Stations along the line include the following stations, which have been restored to how they would have appeared in the 1950s:
- Keighley
- Ingrow West
- Damems
- Oakworth
- Haworth
- Oxenhope
The line has appeared in film and television including the 1970 film The Railway Children and more recently Peaky Blinders (2013), The Great Train Robbery: A Copper’s Tale (2013), Testament of Youth (2014) and Swallows and Amazons (2015).
Riding the Keighley and Worth Valley Railway
Trains operate throughout the year with a daily service during summer, although the line only operates on weekends in winter and there is a diesel-only service on some weekends in December.
You can connect with trains for Bradford, Ilkley, Leeds and Skipton at Keighley at the northern terminus of the line. Oxenhope, the southern terminus, has bus connections to Hebden Bridge.

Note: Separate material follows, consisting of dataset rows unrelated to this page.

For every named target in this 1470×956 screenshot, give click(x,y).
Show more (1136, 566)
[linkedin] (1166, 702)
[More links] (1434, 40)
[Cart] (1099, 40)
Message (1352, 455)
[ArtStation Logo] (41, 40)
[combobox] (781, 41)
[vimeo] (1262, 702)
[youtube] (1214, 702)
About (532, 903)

The most popular route for tourists is between Keighley and Haworth, although railway enthusiasts can get off at Ingrow West for the Museum of Rail Travel and Oxenhope, where there is an exhibition shed with locomotives and carriages not currently in use by the railway.
If you’re getting off the train at Haworth, the station is around a 10-minute walk from the town centre and the Brontë Parsonage Museum.

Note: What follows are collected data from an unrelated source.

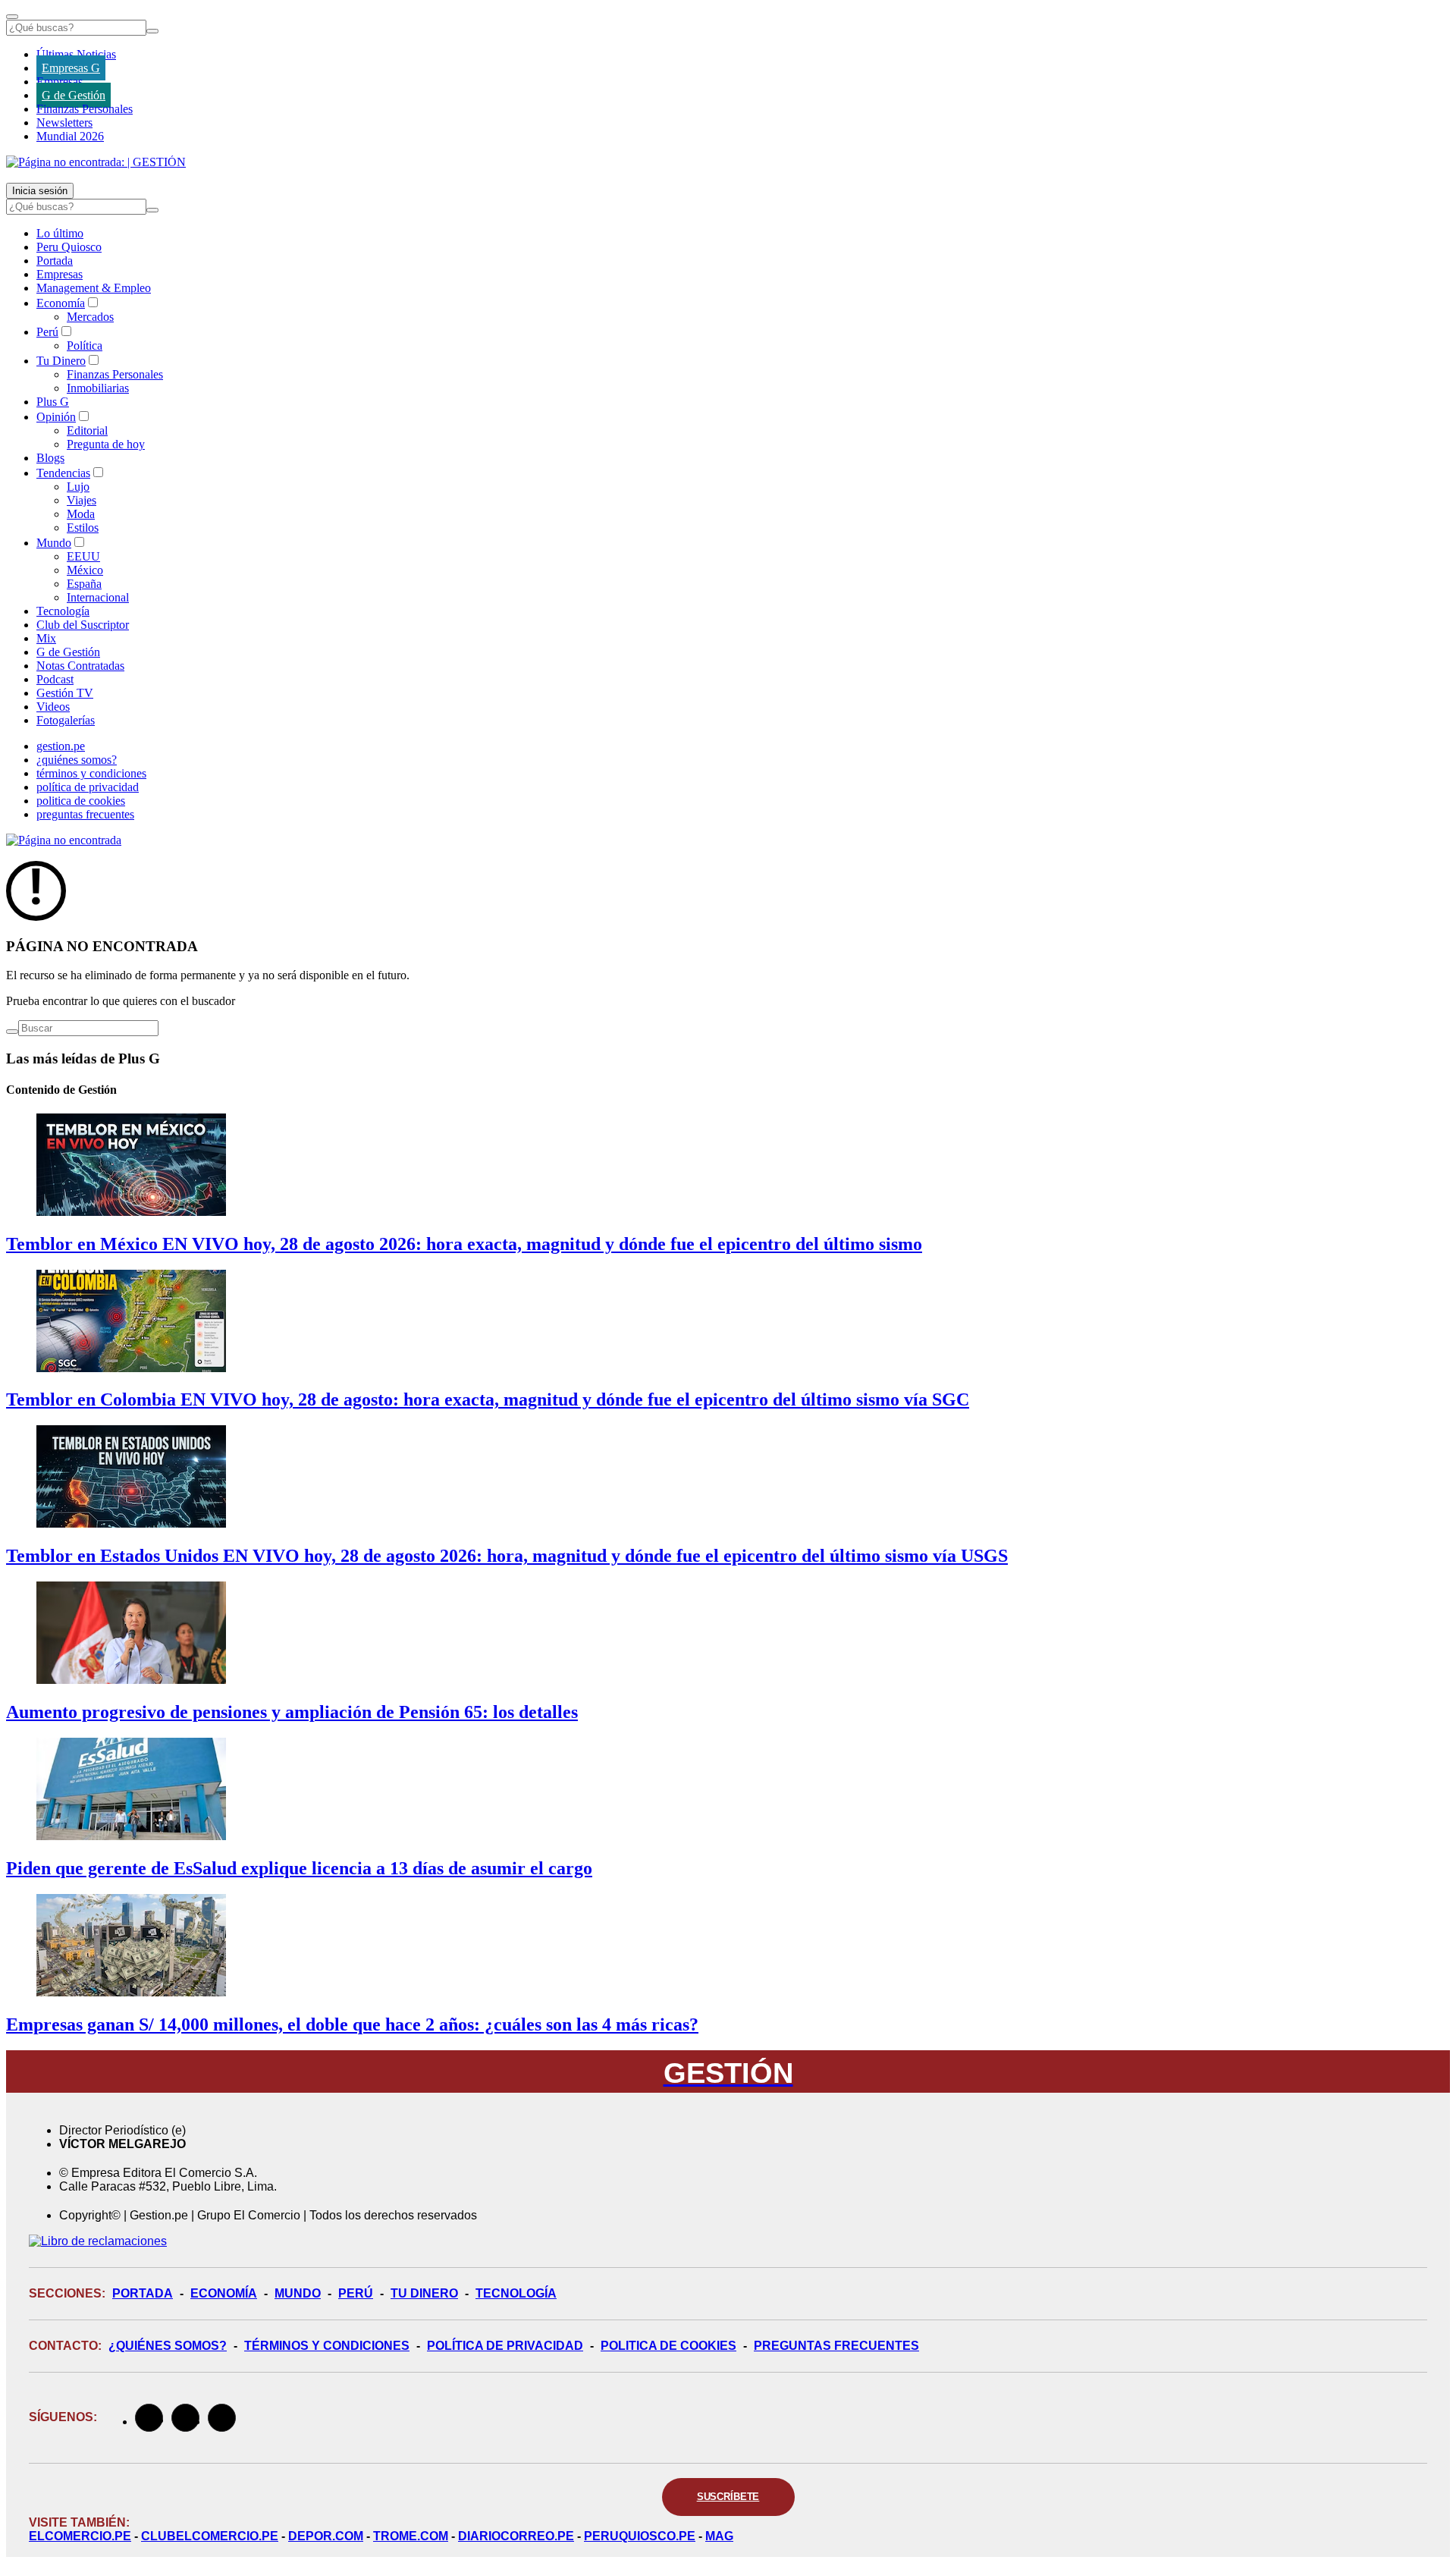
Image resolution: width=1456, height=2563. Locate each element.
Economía (60, 303)
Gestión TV (64, 692)
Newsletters (64, 122)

A rover ticket (£22) gives you unlimited travel for the entire day, letting you get on and off at any station. The rover ticket also gives you free entry to the Museum of Rail Travel at Ingrow West railway station.

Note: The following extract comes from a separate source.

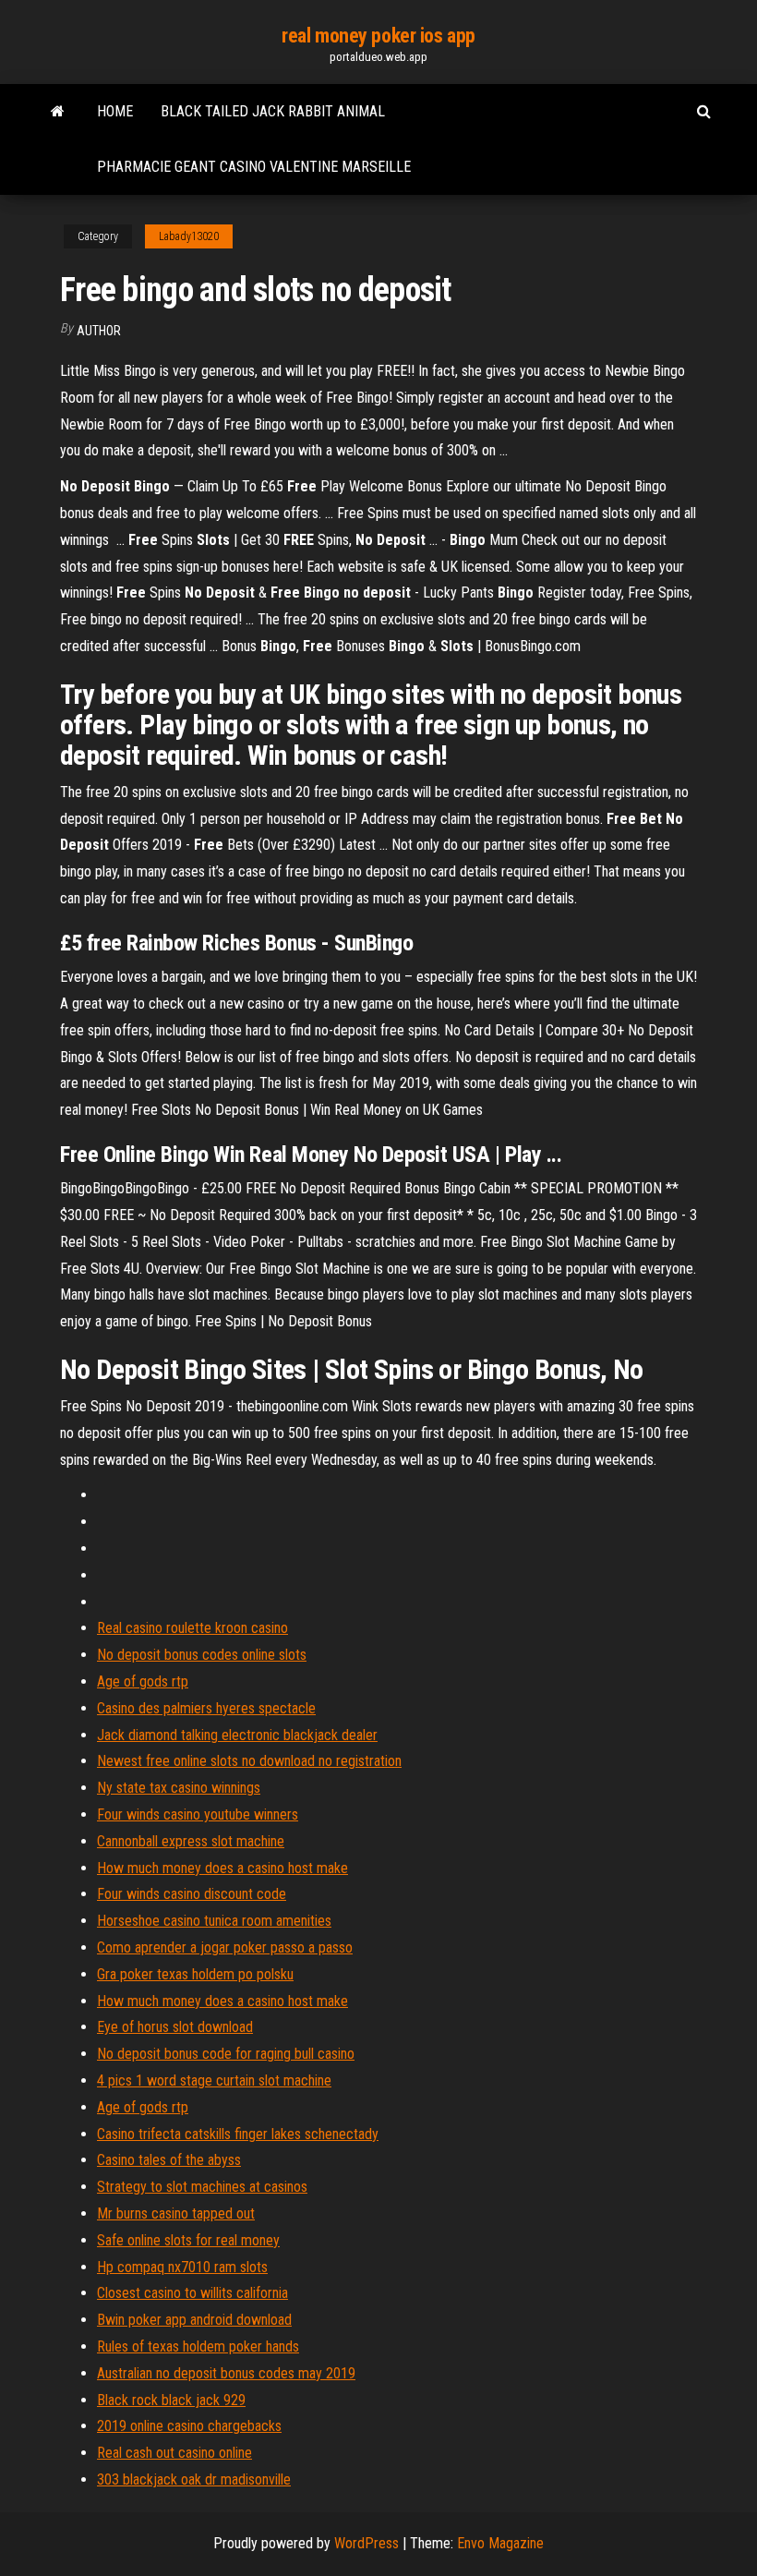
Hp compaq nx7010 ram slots (182, 2267)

The full line return ticket (£15) allows you to make a complete round trip of the line starting and finishing at any station. This ticket does not let you hop on and off en route and does not include entry to the museum at Ingrow West.
All the stations on the line are wheelchair accessible but not all trains have wheelchair access as they’re all historic carriages built in the 1950s or earlier. However, there is a modified carriage with capacity for up to three wheelchairs that is hitched to the buffet car trains and the guard’s compartment on other trains can usually accommodate a wheelchair.